## [Your task]
Restate every record that follows, keeping it exact.

## [Exercise materials]
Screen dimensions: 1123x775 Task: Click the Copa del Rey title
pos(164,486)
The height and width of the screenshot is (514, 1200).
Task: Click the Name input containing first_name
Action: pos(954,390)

## [Answer space]
Screen dimensions: 1123x775 Task: Click the Copa del Rey title
pos(164,486)
The height and width of the screenshot is (514, 1200).
Task: Click the Name input containing first_name
Action: pos(954,390)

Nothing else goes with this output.